Stando a ciò che mi raccontò Kory-Kory, il phi-phi su cui sorge l’Hoolah-Hoolah, sarebbe stato fabbricato or sono un infinito numero di lune, sotto la direzione dell’eccelso capo e guerriero Monoo che, da quanto si arguisce, doveva essere fra i Typees un capo mastro famoso. Esso sarebbe stato eretto per l’esplicito scopo a cui serve ora, nell’incredibilmente breve periodo del giro di un sole; e dedicato agli immortali idoli di legno in una grande festa che durò dieci giorni e dieci notti.

Tra i phi-phi di più modeste pretese su cui sorgono le case degli indigeni, non ne ebbi mai ad osservare uno che dimostrasse una costruzione recente.
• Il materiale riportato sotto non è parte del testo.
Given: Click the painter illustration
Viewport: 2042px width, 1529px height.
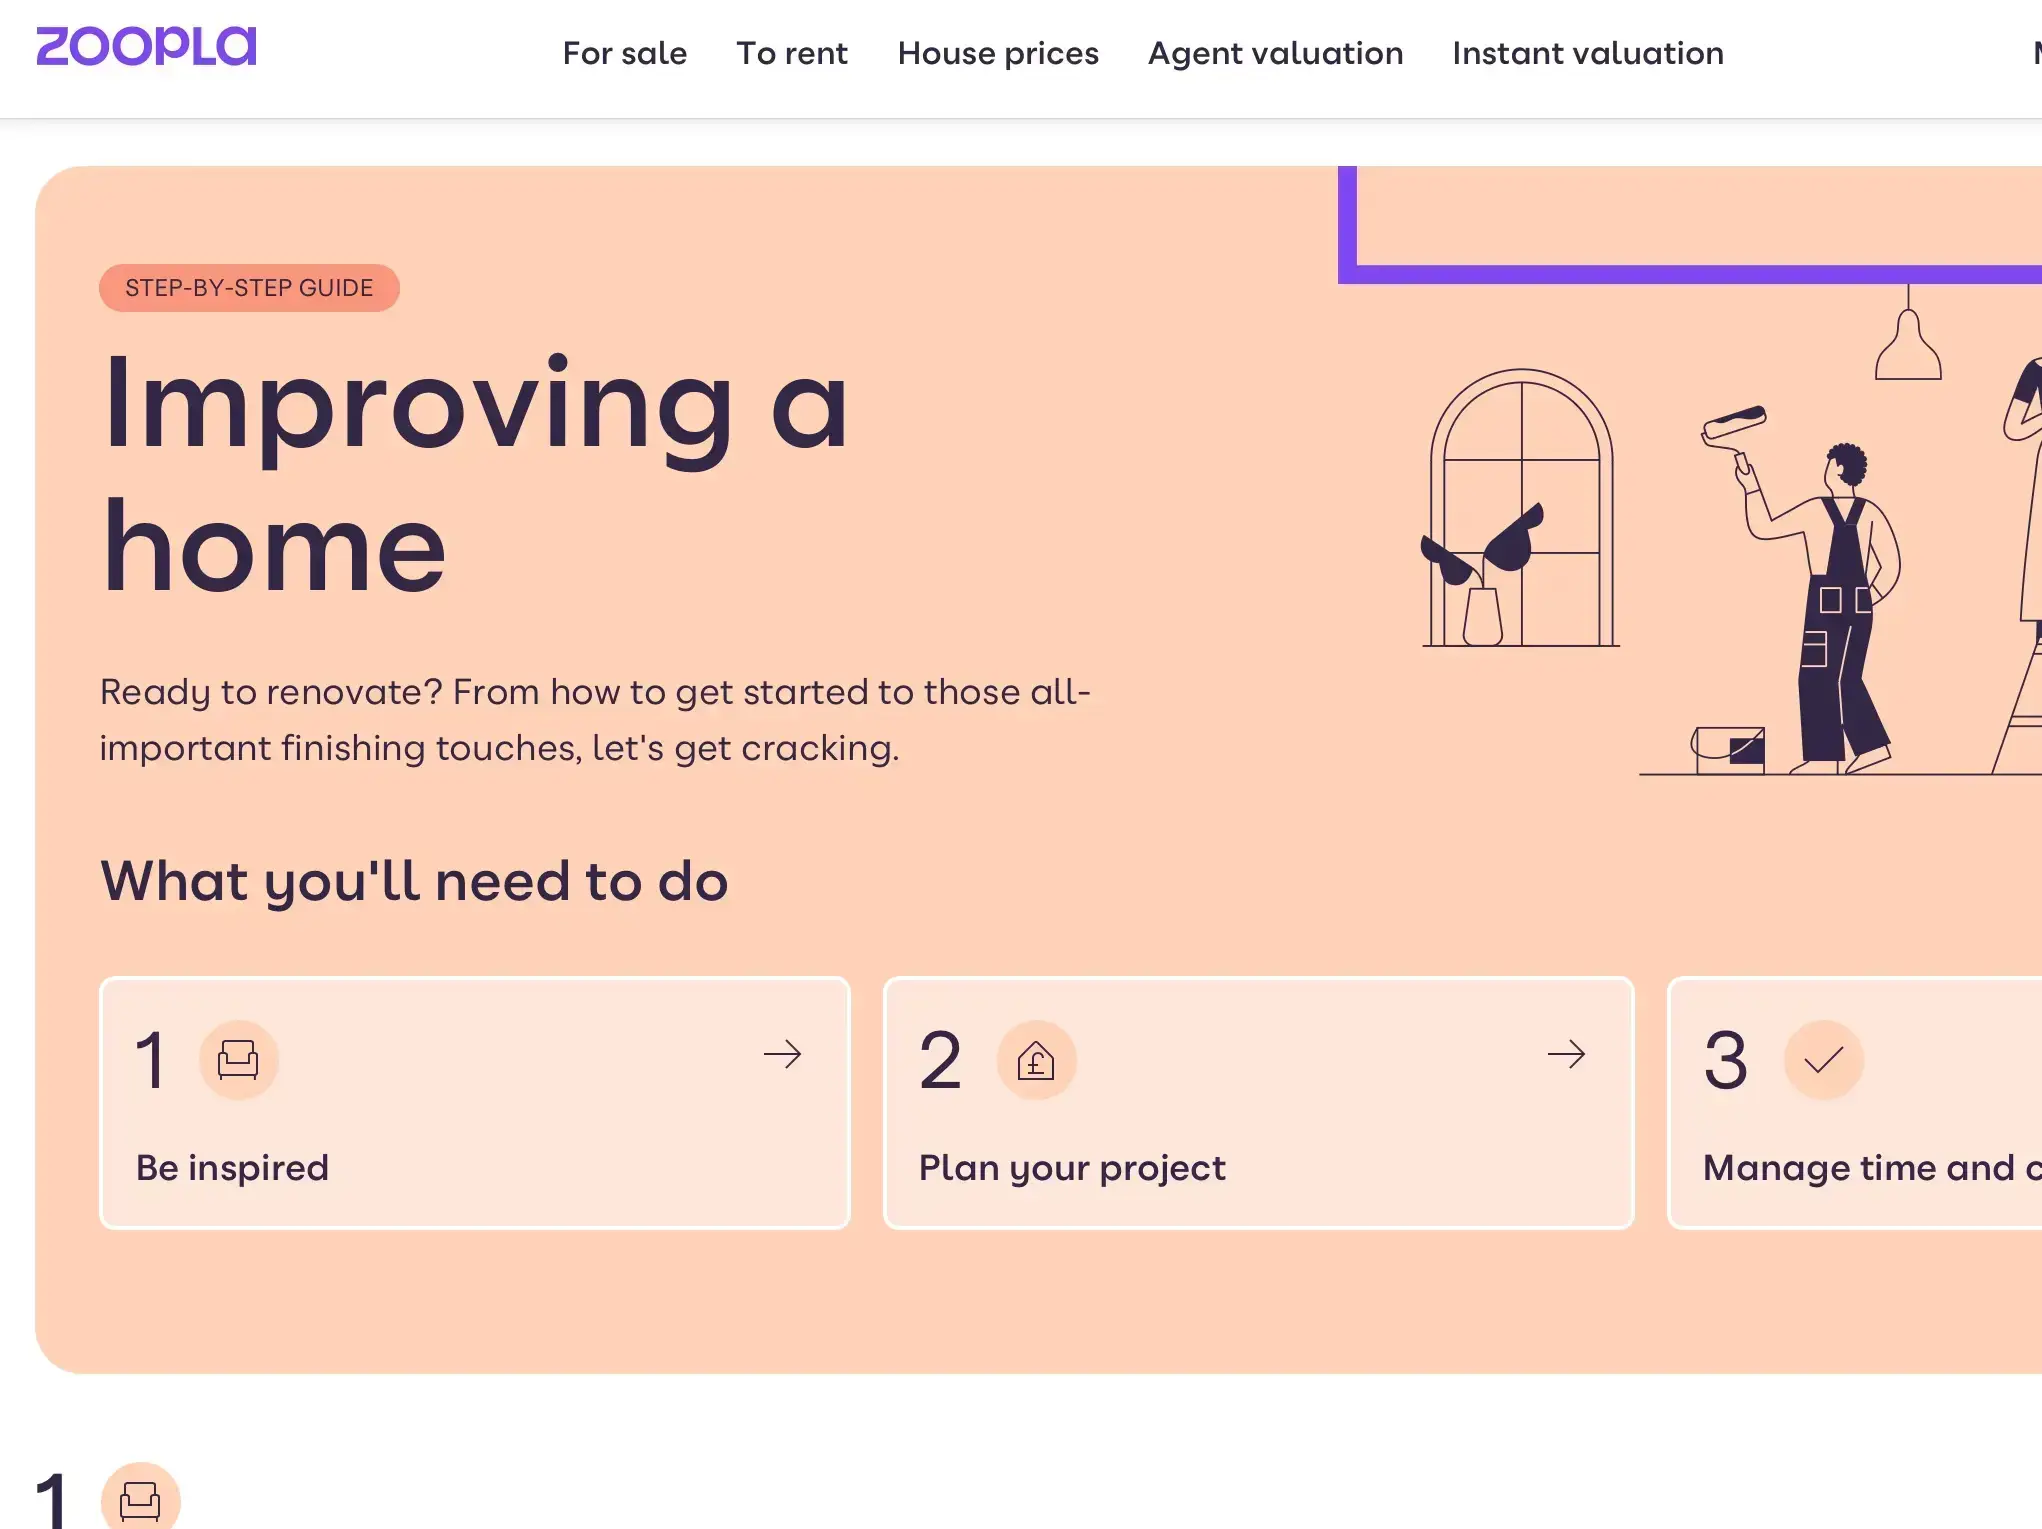Looking at the screenshot, I should 1800,590.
In ogni parte della valle si scorgono anche parecchie massiccie fondamenta di pietra, senza nessuna casa: la qual cosa è di grande utilità, perchè in tal modo l’isolano che desideri trasferirsi a qualche centinaia di metri di distanza dalla casa nativa, non ha altro da fare, che scegliersi uno dei tanti phi-phi che non appartengono a nessuno, e senz’altra cerimonia piantarvi sopra la sua tenda di bambù.

  1. Ritengo che questa parola voglia significare «Forti Acque». Arva è il nome che gli isolani danno a una radice le cui proprietà sono sia medicinali che inebrianti, e «Wai» è il vocabolo che significa acqua.
  2. Pietre pendenti – avanzi di un tempio druidico presso Salisbury. (N. d. T.).
  3. Madrepora o corallo delle isole. Alghe calcarifere e foraminifere. Con la madrepora e, goniopora columa formarsi le isole coralline e madreporiche. (N. d. T.).